Posted by: Hammond Rye | September 30, 2010 at 09:24 AM
ohh, i thought it said immorality. never mind.
Posted by: queensbee | September 30, 2010 at 10:04 AM
The Flying Spaghetti Monster's not going to like this . . .
Posted by: bonmot | September 30, 2010 at 10:32 AM
So all the fat and salt in my body is actually preserving me? That's not what the doctor told me.
Posted by: Braniff | September 30, 2010 at 10:40 AM
It's never a good idea to measure food decay in half lives.

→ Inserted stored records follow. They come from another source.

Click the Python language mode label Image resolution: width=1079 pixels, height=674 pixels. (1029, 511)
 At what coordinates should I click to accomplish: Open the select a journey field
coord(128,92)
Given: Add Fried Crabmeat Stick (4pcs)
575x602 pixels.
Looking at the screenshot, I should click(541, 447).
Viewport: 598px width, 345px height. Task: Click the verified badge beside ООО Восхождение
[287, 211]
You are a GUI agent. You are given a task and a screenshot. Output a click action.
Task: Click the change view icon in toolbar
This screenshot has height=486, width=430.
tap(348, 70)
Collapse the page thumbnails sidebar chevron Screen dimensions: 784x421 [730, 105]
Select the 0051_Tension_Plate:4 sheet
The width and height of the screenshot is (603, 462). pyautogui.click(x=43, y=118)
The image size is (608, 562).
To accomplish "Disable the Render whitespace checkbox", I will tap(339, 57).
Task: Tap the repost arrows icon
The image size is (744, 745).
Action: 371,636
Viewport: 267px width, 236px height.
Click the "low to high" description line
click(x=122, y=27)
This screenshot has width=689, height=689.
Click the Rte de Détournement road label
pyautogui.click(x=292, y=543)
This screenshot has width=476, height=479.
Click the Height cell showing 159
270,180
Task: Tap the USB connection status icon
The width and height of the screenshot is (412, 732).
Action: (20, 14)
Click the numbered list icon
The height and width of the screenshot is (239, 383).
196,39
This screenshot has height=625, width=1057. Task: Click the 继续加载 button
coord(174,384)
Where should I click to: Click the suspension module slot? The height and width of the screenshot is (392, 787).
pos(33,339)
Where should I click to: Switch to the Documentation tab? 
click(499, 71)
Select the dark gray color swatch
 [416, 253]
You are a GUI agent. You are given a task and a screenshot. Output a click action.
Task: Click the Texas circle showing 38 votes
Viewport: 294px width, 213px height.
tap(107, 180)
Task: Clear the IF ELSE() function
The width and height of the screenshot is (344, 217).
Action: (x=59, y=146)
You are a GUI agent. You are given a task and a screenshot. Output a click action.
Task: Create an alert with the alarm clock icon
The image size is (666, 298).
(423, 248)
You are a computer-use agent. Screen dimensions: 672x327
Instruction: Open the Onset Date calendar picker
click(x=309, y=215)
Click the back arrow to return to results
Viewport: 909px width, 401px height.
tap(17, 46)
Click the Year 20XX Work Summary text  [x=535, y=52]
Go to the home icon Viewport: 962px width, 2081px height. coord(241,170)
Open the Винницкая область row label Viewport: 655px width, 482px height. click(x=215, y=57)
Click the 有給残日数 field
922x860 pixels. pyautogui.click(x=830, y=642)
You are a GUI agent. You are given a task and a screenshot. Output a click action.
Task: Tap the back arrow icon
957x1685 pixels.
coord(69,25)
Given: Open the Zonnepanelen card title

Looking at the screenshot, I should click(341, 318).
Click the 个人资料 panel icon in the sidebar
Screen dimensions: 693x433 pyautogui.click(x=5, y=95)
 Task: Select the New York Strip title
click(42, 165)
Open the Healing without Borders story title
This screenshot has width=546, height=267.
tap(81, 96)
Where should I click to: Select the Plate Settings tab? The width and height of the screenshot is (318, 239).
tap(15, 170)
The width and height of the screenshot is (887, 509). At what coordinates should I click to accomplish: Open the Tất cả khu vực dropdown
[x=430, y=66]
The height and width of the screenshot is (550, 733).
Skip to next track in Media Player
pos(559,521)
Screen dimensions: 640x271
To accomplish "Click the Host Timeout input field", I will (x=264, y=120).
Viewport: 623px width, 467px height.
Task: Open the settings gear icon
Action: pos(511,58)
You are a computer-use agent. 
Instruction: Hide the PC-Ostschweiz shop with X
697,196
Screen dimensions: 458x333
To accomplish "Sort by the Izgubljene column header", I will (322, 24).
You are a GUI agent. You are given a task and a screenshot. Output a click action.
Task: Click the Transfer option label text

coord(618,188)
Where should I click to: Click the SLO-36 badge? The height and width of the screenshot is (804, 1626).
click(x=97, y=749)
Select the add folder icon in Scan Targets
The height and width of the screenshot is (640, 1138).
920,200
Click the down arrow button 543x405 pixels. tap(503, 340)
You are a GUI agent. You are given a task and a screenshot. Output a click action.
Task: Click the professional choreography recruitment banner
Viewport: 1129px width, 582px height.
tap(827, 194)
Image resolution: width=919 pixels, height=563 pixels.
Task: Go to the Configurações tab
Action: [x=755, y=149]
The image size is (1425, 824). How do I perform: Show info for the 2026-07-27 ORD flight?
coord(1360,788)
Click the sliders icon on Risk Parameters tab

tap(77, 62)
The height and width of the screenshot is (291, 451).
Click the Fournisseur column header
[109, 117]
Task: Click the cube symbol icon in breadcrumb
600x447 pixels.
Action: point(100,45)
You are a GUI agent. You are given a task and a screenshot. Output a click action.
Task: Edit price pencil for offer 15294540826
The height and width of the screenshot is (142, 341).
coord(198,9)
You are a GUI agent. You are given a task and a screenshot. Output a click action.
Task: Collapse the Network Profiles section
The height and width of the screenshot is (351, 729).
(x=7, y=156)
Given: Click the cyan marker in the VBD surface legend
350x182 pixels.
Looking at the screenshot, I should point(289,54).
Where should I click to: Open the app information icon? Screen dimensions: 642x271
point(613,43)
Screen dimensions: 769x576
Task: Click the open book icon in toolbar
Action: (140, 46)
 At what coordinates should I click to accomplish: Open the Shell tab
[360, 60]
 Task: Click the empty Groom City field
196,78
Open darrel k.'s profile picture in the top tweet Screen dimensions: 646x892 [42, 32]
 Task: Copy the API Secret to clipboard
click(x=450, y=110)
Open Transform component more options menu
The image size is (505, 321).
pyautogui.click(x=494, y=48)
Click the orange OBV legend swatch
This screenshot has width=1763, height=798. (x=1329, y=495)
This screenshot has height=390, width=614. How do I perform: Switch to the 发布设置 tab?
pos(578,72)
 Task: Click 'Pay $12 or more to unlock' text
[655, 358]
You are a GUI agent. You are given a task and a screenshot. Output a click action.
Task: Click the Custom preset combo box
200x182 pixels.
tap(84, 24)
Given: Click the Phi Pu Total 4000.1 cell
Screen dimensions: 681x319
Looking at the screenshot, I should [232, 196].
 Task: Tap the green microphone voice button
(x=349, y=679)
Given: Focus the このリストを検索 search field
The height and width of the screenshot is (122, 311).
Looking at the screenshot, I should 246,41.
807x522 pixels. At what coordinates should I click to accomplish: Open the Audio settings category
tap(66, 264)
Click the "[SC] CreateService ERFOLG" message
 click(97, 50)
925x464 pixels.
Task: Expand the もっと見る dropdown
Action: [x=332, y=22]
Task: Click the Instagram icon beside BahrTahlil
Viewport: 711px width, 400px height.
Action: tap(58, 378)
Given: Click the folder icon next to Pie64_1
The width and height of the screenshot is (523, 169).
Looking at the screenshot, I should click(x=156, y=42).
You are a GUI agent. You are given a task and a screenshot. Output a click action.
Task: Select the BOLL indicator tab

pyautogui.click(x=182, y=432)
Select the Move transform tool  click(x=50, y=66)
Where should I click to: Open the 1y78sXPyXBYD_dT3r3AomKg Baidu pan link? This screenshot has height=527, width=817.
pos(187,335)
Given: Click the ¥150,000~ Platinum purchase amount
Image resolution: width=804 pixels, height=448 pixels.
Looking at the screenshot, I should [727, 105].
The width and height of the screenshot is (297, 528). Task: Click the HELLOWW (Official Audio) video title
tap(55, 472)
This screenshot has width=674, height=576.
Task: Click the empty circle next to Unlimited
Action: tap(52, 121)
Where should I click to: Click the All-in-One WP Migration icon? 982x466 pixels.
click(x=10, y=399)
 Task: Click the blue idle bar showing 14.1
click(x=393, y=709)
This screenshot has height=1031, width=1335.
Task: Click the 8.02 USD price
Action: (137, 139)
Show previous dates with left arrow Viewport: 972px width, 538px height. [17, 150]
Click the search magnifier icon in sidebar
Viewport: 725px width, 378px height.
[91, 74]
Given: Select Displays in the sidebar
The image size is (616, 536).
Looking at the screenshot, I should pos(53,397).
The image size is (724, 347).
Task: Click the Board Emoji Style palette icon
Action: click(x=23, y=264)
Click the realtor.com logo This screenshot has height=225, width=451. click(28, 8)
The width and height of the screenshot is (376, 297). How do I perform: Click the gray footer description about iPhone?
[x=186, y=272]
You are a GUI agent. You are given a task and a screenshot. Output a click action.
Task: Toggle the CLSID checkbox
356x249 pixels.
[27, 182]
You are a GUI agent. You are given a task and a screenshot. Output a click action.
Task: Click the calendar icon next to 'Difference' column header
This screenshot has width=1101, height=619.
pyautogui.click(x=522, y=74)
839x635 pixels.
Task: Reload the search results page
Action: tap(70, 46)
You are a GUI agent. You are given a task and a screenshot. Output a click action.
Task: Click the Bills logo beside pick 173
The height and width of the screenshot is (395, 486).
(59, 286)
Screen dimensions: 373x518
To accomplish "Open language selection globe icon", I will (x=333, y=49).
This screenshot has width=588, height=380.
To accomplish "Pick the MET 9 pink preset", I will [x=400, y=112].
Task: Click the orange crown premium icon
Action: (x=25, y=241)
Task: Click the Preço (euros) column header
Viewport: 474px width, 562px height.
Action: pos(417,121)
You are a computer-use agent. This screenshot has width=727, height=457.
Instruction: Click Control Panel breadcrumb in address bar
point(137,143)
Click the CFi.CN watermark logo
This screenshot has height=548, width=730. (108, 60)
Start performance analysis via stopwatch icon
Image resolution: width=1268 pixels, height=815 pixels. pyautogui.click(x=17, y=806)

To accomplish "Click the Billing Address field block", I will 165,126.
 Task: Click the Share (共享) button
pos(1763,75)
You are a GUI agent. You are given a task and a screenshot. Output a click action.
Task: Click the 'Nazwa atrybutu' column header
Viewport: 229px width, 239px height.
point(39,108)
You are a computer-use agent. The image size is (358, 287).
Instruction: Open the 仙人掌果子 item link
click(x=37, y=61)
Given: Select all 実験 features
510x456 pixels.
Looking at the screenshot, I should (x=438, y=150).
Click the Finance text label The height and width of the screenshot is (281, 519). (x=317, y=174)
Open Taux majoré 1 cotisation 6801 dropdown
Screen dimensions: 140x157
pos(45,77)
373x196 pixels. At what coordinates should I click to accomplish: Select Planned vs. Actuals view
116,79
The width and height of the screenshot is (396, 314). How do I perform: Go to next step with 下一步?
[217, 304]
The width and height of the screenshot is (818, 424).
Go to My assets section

Posted by: Cheesewiz | September 30, 2010 at 10:49 AM
So my grandkids will live to be 200 years old?
Posted by: oldfatguy | September 30, 2010 at 11:07 AM
Actually I thought maybe that was why I couldn't lose weight. It's preserving itself and won't break down and go away. Didn't they say the same thing about Twinkies once?
Posted by: nursecindy | September 30, 2010 at 12:12 PM
a small side order of french fries, sitting on a shelf in her home for more than 18 weeks
These things taste like crap after sitting there for 18 minutes.
Posted by: Layzeeboy | September 30, 2010 at 02:34 PM
I wish MacDonald's had Twinkies. I need to get my preservatives so I can live to a ripe old age.